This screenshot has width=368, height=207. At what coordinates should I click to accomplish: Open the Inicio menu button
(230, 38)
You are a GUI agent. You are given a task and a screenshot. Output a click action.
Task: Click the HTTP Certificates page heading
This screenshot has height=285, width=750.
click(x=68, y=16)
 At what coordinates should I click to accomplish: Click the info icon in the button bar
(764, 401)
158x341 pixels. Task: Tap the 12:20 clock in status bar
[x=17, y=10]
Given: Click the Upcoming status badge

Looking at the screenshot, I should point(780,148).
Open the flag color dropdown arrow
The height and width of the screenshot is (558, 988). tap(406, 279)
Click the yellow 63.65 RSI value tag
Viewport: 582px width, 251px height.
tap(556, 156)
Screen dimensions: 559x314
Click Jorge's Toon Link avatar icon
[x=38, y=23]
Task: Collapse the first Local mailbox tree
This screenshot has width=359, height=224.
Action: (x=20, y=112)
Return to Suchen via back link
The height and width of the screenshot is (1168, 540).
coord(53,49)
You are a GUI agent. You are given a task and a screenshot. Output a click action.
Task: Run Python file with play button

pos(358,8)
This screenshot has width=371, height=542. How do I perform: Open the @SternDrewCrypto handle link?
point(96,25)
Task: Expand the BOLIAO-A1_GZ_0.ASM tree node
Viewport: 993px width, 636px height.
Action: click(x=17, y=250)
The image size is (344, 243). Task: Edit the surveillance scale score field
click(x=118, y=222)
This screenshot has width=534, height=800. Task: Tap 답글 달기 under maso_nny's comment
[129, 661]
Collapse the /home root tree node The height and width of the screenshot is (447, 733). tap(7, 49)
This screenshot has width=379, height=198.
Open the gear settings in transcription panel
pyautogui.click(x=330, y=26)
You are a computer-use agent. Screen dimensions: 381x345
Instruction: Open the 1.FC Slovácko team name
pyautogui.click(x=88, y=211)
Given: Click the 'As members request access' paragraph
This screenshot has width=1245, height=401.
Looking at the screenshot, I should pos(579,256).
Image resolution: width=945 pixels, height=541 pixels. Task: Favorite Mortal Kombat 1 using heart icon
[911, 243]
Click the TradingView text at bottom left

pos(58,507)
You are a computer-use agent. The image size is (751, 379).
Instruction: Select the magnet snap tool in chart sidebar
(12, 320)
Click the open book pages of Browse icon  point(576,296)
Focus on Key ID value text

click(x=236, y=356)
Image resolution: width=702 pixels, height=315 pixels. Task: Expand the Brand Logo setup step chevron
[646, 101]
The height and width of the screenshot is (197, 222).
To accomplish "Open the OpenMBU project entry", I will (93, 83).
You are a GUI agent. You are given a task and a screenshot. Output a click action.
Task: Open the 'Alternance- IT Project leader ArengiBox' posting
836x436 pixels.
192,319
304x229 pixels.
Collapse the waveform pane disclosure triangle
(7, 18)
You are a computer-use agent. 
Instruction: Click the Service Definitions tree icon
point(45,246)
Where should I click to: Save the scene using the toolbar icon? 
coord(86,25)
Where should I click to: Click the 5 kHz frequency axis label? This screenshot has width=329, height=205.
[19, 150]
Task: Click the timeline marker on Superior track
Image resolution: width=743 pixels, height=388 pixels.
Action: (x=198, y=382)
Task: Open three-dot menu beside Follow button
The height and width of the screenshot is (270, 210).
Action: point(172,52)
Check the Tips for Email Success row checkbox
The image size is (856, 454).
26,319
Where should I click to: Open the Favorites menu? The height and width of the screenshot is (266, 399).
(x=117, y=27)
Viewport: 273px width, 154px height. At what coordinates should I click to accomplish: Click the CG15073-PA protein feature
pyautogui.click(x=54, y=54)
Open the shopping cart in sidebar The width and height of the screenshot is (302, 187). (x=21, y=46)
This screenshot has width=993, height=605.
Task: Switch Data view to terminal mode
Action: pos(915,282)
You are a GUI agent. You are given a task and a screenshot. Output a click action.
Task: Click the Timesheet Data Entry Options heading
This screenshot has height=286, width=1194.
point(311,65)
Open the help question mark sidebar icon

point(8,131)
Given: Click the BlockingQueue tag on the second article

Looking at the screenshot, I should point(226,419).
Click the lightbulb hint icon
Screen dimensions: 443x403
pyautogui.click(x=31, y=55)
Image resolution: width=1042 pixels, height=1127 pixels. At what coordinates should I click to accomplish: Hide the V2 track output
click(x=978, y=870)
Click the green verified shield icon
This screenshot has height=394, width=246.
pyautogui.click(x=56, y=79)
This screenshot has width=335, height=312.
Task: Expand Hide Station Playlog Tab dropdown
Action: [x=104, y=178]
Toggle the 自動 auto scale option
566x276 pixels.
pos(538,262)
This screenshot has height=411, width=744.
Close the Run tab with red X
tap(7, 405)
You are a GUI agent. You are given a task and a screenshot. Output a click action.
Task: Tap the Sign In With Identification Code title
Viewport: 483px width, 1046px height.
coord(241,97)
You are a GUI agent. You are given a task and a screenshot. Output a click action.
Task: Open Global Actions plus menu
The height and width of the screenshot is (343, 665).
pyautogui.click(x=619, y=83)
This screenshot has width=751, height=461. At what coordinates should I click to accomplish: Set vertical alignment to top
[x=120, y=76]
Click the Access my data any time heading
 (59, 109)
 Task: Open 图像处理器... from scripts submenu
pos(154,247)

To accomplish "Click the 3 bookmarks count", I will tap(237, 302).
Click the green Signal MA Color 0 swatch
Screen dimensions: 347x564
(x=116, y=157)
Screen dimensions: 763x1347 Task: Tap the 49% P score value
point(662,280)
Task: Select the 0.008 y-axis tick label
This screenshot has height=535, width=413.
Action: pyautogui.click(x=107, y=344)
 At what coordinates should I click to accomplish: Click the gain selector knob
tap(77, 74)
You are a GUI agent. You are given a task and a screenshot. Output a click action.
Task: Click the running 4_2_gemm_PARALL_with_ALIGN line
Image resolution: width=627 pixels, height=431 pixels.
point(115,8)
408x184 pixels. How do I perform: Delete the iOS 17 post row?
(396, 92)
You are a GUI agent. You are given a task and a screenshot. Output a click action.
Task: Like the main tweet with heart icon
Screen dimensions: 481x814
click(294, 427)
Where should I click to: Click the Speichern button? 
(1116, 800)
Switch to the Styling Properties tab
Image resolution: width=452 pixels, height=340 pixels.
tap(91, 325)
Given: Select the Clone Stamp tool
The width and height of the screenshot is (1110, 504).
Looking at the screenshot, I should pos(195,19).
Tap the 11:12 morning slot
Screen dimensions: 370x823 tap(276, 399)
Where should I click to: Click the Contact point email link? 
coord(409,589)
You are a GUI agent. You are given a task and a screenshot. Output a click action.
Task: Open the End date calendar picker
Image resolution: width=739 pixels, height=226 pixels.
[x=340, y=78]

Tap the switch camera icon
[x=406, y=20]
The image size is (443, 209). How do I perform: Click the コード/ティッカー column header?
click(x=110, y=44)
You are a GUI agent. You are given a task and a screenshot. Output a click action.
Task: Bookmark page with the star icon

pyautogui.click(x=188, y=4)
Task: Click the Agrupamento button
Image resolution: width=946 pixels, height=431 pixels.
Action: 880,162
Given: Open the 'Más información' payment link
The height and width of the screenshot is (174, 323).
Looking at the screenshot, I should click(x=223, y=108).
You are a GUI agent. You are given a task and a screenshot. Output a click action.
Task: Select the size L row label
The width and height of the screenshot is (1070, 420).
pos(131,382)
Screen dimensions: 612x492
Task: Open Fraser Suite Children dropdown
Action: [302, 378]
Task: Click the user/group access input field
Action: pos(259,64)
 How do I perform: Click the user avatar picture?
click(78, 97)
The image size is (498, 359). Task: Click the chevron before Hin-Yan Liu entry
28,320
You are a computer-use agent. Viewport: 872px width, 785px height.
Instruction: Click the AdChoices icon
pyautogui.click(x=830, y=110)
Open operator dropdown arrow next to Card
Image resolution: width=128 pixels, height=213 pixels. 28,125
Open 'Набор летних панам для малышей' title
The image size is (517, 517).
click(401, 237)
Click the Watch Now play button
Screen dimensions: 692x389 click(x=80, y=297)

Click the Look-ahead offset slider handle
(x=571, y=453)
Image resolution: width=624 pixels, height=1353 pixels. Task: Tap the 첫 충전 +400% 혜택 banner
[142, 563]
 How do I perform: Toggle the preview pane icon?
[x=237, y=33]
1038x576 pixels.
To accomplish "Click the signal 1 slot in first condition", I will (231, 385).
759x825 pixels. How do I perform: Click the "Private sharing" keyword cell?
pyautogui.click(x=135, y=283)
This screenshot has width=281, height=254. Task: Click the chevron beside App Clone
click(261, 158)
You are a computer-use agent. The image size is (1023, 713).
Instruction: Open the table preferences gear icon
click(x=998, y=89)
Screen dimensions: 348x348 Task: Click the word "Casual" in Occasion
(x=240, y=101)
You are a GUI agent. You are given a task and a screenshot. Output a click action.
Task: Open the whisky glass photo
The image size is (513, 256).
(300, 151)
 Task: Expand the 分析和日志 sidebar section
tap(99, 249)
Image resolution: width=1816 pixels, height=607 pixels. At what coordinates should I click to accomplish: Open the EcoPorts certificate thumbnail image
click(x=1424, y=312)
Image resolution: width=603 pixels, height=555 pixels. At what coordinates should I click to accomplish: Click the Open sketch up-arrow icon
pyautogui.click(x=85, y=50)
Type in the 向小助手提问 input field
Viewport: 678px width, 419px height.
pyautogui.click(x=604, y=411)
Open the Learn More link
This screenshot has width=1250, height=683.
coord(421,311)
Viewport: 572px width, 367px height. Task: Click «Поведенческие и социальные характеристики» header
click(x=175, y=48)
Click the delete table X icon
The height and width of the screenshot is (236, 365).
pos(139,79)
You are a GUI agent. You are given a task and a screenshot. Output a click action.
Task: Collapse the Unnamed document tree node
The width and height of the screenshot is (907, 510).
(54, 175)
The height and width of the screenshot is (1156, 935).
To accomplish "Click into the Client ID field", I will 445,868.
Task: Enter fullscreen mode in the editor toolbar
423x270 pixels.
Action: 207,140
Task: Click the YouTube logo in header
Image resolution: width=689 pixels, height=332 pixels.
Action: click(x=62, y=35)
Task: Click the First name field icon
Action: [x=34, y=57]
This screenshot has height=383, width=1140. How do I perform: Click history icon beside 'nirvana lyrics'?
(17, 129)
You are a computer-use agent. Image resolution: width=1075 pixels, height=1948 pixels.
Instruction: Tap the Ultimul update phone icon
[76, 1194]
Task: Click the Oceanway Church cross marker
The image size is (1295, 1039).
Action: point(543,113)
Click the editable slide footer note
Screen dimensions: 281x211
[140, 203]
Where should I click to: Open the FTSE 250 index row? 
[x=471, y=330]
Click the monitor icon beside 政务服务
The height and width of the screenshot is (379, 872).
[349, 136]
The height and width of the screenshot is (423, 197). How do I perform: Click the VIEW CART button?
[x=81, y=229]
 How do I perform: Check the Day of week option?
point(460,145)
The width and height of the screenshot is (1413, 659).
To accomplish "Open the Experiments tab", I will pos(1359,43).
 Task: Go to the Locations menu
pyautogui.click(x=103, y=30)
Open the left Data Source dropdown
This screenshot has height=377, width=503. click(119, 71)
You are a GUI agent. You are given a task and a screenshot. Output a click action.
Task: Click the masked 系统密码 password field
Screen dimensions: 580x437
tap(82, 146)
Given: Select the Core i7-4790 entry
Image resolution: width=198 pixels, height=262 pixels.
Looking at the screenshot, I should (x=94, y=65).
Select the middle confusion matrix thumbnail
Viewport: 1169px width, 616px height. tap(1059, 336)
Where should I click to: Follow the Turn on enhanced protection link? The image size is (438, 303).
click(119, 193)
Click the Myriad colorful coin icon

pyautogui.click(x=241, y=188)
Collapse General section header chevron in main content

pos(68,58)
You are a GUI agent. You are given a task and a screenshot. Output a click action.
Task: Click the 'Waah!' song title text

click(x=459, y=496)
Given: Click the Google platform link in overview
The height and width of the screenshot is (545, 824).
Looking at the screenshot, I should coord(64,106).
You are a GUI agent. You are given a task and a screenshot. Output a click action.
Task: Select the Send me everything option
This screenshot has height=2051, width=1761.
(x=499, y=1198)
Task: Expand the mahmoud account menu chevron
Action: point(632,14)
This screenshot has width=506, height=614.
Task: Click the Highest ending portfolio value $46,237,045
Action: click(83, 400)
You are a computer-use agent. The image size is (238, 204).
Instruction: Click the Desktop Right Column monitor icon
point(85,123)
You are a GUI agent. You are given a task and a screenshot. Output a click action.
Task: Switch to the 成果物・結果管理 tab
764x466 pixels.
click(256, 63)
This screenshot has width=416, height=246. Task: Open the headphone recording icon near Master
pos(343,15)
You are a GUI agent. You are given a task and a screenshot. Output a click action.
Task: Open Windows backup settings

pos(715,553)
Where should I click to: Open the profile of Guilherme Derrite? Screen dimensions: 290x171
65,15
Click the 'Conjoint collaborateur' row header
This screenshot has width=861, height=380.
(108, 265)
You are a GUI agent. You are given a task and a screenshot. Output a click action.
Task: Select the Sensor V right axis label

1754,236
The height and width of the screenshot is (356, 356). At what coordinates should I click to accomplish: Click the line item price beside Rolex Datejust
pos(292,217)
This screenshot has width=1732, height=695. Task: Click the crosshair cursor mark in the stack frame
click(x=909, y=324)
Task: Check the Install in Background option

▶ [Task statement]
Set down, from the entries above, exactly the lines from the one with "This screenshot has height=535, width=413." up to and including the one with "Given: Select the Clone Stamp tool", and no other lines.

▶ [Answer to this problem]
This screenshot has height=535, width=413.
Action: pyautogui.click(x=107, y=344)
 At what coordinates should I click to accomplish: Click the gain selector knob
tap(77, 74)
You are a GUI agent. You are given a task and a screenshot. Output a click action.
Task: Click the running 4_2_gemm_PARALL_with_ALIGN line
Image resolution: width=627 pixels, height=431 pixels.
point(115,8)
408x184 pixels. How do I perform: Delete the iOS 17 post row?
(396, 92)
You are a GUI agent. You are given a task and a screenshot. Output a click action.
Task: Like the main tweet with heart icon
Screen dimensions: 481x814
click(294, 427)
Where should I click to: Click the Speichern button? 
(1116, 800)
Switch to the Styling Properties tab
Image resolution: width=452 pixels, height=340 pixels.
tap(91, 325)
Given: Select the Clone Stamp tool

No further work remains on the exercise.